═════ Information supplied ═════

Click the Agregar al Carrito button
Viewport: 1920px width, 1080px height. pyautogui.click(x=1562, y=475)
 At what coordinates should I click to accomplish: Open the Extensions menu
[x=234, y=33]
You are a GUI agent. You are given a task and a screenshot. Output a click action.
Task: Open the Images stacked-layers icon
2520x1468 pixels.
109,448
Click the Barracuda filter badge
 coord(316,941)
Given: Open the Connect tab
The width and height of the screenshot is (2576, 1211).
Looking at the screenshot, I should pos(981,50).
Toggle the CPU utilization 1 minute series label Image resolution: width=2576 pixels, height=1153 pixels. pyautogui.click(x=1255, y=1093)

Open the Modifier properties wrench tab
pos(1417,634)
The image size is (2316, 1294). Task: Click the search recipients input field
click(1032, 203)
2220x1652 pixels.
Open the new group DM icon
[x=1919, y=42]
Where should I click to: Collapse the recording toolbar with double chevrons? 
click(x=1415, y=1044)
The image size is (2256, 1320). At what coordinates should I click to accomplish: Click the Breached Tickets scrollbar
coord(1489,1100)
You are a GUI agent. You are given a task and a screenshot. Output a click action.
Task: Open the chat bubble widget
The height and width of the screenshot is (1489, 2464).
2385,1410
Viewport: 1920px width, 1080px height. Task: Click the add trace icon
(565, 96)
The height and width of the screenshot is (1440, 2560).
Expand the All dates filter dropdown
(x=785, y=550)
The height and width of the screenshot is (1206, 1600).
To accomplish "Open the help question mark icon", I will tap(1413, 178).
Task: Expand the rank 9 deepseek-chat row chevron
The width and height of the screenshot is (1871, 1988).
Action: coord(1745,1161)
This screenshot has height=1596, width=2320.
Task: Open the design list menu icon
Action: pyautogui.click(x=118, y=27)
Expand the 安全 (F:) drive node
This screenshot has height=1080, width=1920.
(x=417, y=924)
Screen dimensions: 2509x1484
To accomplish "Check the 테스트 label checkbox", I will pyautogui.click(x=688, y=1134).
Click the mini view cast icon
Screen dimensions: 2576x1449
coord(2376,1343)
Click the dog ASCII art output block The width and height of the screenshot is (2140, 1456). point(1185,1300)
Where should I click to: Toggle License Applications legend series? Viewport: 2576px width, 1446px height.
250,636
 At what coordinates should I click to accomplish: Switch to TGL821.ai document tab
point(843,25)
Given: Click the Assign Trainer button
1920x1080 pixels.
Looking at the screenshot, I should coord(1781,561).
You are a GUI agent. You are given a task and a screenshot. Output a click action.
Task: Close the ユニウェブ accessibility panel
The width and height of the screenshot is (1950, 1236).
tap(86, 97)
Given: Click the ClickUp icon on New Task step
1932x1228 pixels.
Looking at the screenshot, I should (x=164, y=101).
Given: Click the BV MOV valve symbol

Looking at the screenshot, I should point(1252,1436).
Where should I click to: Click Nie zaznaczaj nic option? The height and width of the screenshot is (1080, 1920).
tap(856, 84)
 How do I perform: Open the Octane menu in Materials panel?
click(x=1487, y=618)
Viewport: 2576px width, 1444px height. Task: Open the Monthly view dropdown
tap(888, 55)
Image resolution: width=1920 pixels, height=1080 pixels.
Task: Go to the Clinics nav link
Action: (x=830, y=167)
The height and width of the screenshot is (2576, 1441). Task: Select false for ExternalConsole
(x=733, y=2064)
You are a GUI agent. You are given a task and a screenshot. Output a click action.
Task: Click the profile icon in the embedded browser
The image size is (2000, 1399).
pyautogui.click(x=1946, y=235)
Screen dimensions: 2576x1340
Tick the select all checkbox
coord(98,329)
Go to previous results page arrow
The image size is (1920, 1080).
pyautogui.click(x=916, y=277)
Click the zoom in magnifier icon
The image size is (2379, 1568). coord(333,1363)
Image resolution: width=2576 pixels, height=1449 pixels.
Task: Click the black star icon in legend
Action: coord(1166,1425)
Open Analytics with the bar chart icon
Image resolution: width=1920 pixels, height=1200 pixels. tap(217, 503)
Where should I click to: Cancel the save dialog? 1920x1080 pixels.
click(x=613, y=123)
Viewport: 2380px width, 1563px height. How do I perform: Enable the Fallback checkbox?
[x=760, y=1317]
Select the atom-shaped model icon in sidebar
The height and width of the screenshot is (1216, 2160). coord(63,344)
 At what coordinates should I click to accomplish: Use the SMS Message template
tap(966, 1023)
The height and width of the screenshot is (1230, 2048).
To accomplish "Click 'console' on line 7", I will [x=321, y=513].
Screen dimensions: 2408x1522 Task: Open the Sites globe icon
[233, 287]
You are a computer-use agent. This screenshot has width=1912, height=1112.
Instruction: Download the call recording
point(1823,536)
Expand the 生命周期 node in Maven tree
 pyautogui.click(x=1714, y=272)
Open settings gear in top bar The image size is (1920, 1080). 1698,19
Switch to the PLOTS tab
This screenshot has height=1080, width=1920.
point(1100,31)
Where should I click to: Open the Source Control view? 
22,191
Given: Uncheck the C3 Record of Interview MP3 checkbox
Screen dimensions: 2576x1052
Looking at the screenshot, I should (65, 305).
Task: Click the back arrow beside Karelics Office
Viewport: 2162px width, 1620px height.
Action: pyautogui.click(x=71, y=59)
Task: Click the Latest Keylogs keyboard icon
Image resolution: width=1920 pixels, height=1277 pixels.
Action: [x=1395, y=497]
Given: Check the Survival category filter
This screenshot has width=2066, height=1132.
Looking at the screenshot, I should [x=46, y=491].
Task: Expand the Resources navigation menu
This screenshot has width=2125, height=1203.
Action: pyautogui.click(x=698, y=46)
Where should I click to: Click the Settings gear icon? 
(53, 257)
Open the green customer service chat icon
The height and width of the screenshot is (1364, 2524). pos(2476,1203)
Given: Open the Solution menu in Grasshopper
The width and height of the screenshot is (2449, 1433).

═════

**Exercise objective**
Show me every line of the entries above that holds "will".

**Answer box**
To accomplish "Open the help question mark icon", I will tap(1413, 178).
To accomplish "Check the 테스트 label checkbox", I will pyautogui.click(x=688, y=1134).
To accomplish "Click 'console' on line 7", I will [x=321, y=513].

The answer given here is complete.